Best Case Scenario:
You hire a good photographer and put your house on the market for an outrageous price, like $325k, and out of the blue someone gives you $310k for it.
You invest the tax-free proceeds in VTSAX and earn an average 5% per year for the next 3 years, with a lot of nail-biting choppiness.
Meanwhile, mortgage rates increase from <3% to 5.5%, popping the real estate bubble. Your old house is now worth $220k.
After the van life gets old in year 4, you buy a similar house for $220k in cash.
Your investments have done much better than housing, you've had a great adventure, and you made $90k inadvertantly timing the second housing bubble.
Worst Case Scenario:
You hire a good photographer and put your house on the market for an outrageous price, like $325k, but it does not sell.
Meanwhile your plans and dreams are on hold.
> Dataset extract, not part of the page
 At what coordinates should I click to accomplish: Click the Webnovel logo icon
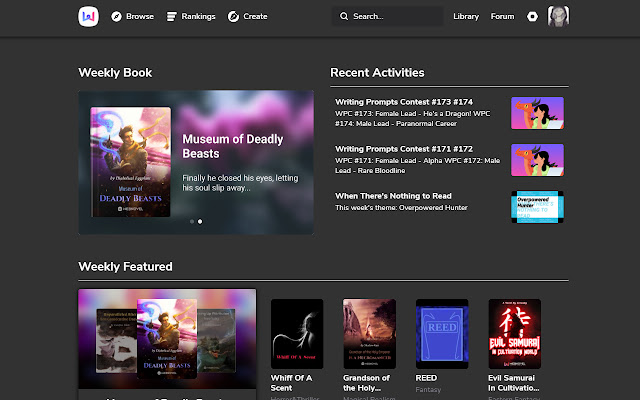[89, 16]
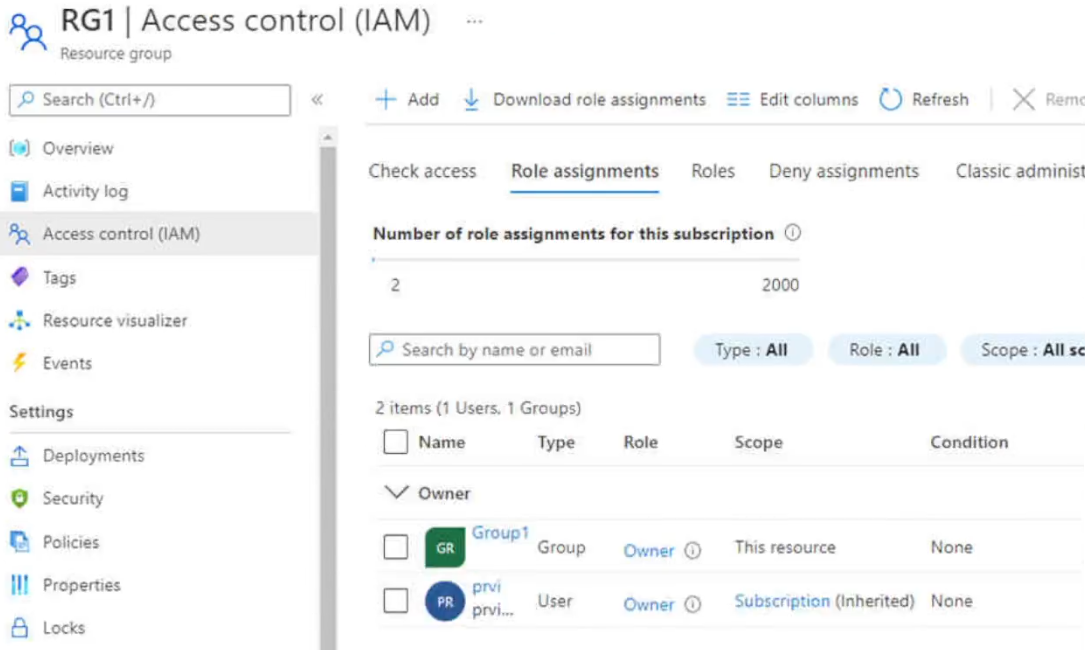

You drop the price to $300k. Still no bites. $280k and now showings...
You put the funds earmarked for college in a bond fund like TLT while you wait so that it earns some interest.
Interest rates rise. Your house is now worth $220k, your bonds just lost 25%, and the stock market is volatile.
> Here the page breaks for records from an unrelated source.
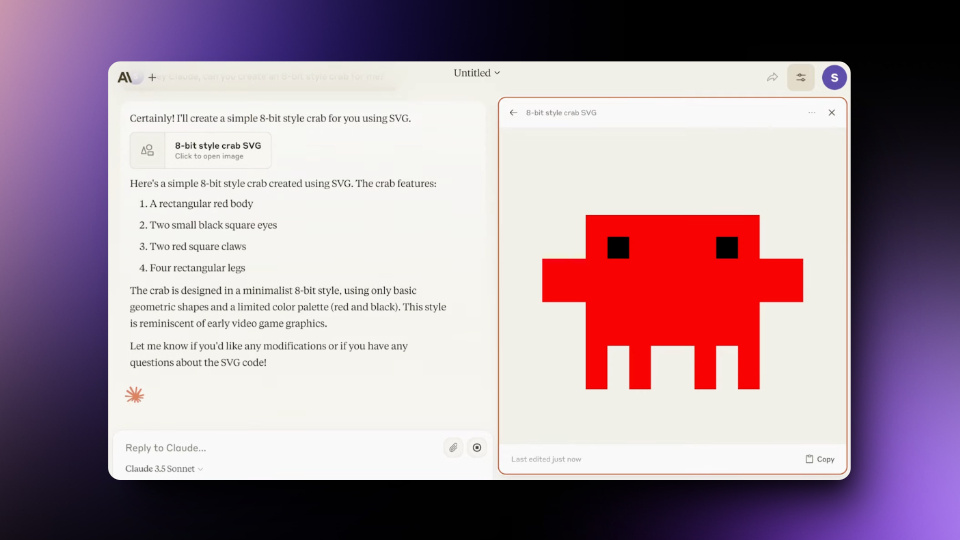Open the purple S profile avatar
The width and height of the screenshot is (960, 540).
point(834,77)
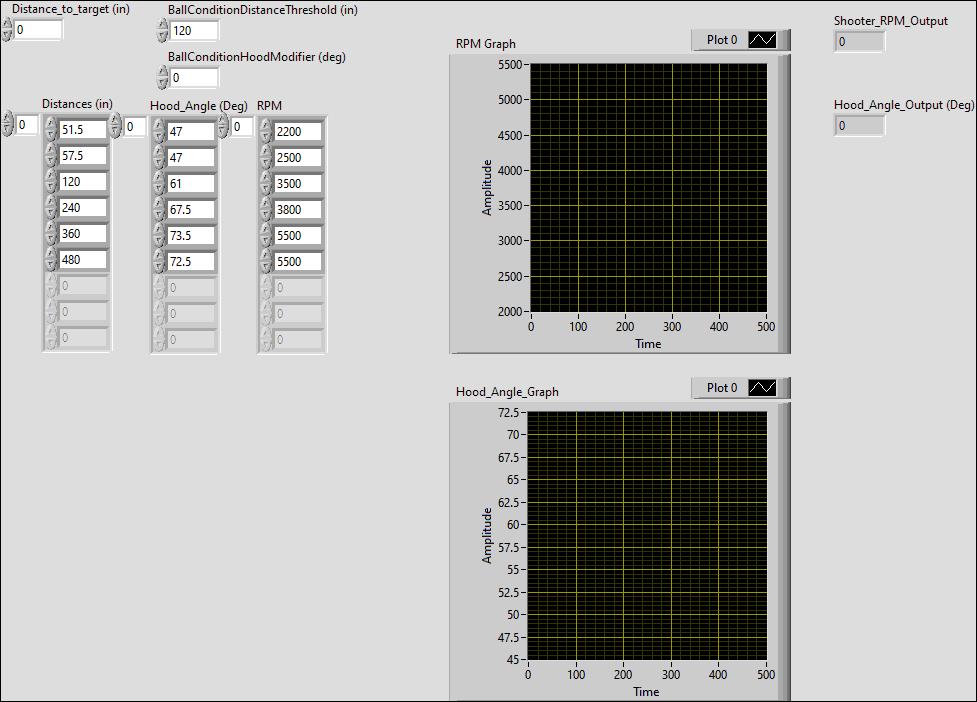
Task: Edit the Hood_Angle element showing 61
Action: pos(190,183)
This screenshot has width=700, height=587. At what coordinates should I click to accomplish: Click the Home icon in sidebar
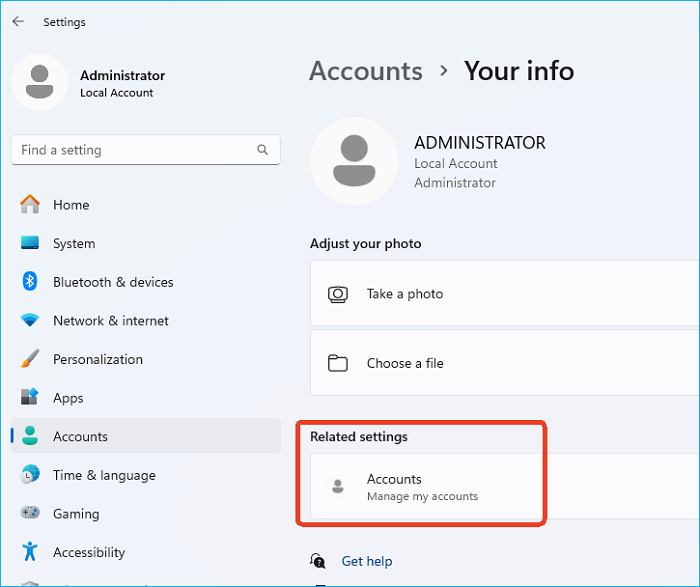click(x=30, y=205)
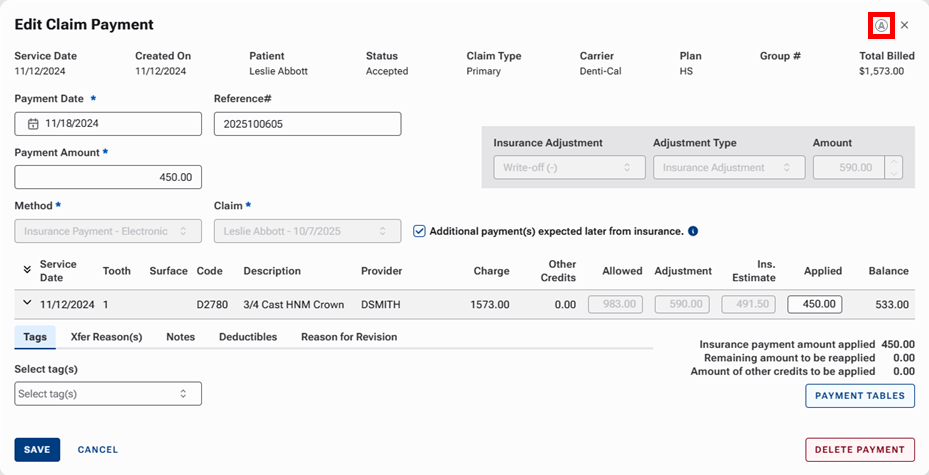This screenshot has height=475, width=929.
Task: Open the Method dropdown
Action: pos(108,231)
You take your house off the market because you're feeling like hunkering down.
Several years later you're back where you started but never did get around to having the adventure of a lifetime because of that house and a routine change in interest rates.
Worst than Worst Scenario:
You quickly sell your house for $280k and buy a $70k van.
Housing prices continue to skyrocket, and your old place goes up to $370k in the two years it takes for van life to get old.
You buy a similar house for $370k.
You lost $90k to housing price appreciation, plus the van depreciated by $50k.
Then the housing bubble bursts and the house you bought for $370k goes back down to $280k.